I shall tell him to forget the earthly pleasures, for there will not be much.
I shall tell him when he does go in for breaks; I shall tell him to make two cups of fine coffee; one for the captain and another one for the chief officer, before making one for himself.
I shall tell him to swallow salt tablets every day, so that he does not dehydrate and drop senseless while working.
I shall tell him to take good care of his health and his hygiene.
He'll have to wash his own clothes because mama will not be there.
I shall tell him to sleep whenever he can, for when the phone rings in the middle of the night, he'll have to jump up and run up to the bridge and be ready for action immediately.
And I shall tell him that the phone rings often; and is common.
I shall tell him that he will meet some good mentors who will guide him in his work and in life,
and I shall tell him that he will meet some seniors who might scream and throw spanners at him for making mistakes.
I shall tell him that sometimes things can be so hard that he'll feel like crying, and I shall tell him that he can only cry in his cabin.
I shall tell him that he will make many close friends onboard.
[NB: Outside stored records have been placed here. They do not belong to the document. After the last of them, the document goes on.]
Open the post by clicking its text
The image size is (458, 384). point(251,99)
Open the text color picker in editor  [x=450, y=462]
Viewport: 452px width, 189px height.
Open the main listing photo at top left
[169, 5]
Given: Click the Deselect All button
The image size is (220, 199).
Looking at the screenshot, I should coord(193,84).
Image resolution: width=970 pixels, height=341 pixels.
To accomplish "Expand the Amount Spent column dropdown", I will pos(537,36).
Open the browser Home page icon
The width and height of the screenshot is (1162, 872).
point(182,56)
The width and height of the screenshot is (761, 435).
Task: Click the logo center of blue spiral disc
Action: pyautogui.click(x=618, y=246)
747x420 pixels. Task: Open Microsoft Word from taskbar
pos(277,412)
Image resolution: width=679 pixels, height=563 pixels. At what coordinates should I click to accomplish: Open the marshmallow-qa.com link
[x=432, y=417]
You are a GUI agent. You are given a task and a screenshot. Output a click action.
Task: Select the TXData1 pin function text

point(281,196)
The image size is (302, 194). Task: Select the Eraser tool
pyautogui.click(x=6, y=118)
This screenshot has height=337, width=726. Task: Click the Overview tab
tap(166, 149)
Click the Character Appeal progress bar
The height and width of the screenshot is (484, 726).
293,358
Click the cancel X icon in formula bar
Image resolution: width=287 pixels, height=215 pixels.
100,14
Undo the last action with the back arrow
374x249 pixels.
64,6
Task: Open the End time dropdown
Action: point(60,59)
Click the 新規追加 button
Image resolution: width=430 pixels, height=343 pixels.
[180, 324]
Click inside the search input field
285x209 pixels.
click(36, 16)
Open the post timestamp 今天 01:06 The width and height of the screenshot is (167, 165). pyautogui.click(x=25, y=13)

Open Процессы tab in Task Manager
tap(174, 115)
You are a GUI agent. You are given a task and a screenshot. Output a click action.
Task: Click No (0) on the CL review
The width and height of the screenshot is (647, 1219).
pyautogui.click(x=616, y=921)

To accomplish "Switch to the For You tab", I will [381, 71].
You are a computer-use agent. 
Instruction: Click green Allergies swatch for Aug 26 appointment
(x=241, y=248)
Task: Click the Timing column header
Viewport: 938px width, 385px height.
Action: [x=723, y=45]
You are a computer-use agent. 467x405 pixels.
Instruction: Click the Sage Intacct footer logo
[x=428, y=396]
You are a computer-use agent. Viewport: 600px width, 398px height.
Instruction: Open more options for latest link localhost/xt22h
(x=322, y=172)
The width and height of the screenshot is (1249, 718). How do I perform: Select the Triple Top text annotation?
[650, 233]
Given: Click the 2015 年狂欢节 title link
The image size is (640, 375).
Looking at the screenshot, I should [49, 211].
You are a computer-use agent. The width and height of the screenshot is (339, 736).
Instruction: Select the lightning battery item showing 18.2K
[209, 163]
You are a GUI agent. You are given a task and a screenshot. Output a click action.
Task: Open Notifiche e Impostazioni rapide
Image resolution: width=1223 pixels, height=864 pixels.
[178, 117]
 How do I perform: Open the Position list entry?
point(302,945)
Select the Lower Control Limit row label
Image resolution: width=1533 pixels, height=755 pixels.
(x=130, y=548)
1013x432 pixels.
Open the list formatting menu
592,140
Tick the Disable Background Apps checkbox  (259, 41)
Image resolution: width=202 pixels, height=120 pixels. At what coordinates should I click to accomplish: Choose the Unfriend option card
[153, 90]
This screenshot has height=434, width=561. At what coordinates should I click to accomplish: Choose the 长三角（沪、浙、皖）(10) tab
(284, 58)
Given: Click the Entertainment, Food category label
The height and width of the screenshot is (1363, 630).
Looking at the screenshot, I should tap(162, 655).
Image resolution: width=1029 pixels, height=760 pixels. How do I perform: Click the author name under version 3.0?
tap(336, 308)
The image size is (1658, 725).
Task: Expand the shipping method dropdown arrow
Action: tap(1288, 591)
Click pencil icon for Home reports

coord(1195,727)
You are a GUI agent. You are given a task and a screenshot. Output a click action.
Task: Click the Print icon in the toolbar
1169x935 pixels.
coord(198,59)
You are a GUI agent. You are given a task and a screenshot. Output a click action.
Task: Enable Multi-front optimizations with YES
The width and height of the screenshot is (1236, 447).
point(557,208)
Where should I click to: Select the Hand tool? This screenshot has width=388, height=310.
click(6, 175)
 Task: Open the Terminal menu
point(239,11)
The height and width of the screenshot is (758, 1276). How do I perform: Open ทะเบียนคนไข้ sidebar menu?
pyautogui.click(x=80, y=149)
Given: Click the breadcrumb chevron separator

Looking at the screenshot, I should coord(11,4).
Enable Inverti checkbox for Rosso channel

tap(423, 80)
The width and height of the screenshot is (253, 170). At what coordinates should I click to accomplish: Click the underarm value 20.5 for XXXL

Some last for just that ship, some longer.
I shall tell him that he will learn to trust his friend with his life and the friend will give him the same compliment in return.
SWEET RETURN... SACRIFICE
I shall tell him that if he makes it through the first ship safely, the moment of signing off from the first ship will be one of the sweetest moments of his life.
I shall tell him that time will fly, and soon it will be time for him to sign on another ship.
I shall tell him about the joy of signing off and going home.
About the joy of having months of vacation to spend with loved ones.
About the joy of spending money from the hard earn at sea.
And then I shall tell him about the fear and worry as the leave finishes and the money start to run out.
I shall tell him about the concern that the company does not call him back for another contract, and yet,
I shall also tell him about the heavy sinking feeling when the phone rings and it's time for him to pack his suitcase, “The Sea is Calling, my friend.”
I shall tell him about the crying girlfriend, and about the worrying mother.
I shall also tell him about the empty bank account and the sea time that he needs.
I shall tell him that it is a career of rapid rise in rank and earnings.
That he will have plenty of savings compared to his peers ashore.
But I shall also tell him about the sacrifices that come with it.
I shall tell him about being onboard during the festive seasons, and special occasions.
Then I shall ask him to think more than twice before joining as a seafarer and I shall wish him
And The Legacy Continues …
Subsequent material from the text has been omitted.